**RECORDS FOR THE EXERCISE:**

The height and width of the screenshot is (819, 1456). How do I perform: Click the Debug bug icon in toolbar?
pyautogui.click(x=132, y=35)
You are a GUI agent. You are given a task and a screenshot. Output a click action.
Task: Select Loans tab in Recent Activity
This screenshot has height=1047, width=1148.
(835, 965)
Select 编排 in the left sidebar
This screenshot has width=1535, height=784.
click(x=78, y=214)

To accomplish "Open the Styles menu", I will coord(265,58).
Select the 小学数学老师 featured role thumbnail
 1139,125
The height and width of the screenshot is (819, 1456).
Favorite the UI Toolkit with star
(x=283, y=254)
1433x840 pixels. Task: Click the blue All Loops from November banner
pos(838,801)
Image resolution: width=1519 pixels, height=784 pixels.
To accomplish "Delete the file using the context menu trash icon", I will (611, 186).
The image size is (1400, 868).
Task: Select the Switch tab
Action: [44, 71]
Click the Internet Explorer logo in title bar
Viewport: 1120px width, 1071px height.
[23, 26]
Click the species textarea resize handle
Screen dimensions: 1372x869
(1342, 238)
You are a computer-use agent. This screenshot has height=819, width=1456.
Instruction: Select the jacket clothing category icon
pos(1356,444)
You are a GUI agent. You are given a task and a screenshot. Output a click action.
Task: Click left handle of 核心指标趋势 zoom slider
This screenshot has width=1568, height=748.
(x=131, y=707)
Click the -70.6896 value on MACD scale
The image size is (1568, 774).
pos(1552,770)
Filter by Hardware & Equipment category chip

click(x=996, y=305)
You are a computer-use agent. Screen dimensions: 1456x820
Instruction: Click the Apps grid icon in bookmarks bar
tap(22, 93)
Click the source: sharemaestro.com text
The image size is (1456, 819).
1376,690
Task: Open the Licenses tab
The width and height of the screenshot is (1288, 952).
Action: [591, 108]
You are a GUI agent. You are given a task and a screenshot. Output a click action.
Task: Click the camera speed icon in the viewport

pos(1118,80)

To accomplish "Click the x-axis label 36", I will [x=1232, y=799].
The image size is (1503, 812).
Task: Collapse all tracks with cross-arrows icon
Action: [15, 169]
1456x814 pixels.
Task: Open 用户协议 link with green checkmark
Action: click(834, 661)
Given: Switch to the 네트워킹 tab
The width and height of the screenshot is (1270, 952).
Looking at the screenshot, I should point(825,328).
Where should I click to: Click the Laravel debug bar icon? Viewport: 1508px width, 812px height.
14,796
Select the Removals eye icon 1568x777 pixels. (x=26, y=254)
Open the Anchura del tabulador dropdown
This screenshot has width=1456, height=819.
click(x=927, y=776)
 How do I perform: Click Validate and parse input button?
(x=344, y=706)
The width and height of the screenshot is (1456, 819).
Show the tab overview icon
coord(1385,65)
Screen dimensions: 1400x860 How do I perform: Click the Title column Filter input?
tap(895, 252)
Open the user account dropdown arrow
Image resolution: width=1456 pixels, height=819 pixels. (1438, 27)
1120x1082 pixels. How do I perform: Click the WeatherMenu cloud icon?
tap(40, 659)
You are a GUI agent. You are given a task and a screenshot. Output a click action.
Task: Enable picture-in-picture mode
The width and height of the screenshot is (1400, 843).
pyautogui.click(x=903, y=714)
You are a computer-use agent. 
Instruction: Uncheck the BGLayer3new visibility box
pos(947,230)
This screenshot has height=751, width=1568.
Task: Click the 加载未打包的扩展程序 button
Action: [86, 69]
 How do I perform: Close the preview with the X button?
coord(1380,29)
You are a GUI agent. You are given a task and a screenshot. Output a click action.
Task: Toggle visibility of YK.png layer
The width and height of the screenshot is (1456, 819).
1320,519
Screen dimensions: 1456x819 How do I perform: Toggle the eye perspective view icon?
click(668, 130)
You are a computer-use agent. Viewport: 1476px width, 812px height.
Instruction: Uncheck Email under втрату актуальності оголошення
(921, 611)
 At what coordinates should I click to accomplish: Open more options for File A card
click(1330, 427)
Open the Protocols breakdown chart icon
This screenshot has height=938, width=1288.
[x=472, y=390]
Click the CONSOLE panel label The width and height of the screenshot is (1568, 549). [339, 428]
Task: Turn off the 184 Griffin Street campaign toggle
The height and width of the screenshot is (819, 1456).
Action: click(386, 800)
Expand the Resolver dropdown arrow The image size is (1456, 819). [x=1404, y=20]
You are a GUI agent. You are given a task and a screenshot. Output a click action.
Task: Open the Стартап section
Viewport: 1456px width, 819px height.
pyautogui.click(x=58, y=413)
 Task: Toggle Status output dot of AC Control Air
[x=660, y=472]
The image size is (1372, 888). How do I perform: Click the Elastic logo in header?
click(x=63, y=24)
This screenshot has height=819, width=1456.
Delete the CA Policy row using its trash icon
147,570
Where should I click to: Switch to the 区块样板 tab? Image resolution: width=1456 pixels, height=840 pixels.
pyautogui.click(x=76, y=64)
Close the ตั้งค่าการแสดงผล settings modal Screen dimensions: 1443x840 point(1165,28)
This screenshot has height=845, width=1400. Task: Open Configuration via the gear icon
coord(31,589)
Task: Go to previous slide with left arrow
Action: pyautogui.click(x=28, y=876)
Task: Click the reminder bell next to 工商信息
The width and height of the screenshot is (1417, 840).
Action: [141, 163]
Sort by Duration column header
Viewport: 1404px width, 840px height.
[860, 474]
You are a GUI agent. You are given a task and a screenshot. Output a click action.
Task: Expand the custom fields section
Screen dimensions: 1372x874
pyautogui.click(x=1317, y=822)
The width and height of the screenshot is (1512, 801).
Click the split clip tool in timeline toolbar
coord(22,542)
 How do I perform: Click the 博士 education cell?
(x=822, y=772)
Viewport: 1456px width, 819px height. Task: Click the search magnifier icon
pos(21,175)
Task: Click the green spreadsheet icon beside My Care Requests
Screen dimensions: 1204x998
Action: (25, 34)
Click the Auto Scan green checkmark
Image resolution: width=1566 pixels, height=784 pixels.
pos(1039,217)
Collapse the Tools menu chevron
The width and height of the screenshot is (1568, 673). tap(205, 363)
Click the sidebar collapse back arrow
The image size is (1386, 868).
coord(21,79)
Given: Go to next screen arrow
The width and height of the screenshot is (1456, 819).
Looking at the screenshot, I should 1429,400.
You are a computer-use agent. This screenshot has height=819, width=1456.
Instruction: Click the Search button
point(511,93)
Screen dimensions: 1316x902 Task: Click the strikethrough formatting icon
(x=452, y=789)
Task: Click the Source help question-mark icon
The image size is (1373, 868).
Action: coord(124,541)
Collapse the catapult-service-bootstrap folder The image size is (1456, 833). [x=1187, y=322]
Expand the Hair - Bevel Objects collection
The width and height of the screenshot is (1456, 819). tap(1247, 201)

**TASK PROMPT:**
Only a number is wanted here: the count of lines above that contain the word "computer".

**ANSWER TO THE PROBLEM:**
5